DATA FOR ANALYSIS:
******************************
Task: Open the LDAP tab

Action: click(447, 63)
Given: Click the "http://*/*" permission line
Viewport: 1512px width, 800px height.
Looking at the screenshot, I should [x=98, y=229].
******************************
DIRECTIONS: Every record above needs to be returned in full, exactly.

RESULT:
Task: Open the LDAP tab

Action: click(447, 63)
Given: Click the "http://*/*" permission line
Viewport: 1512px width, 800px height.
Looking at the screenshot, I should [x=98, y=229].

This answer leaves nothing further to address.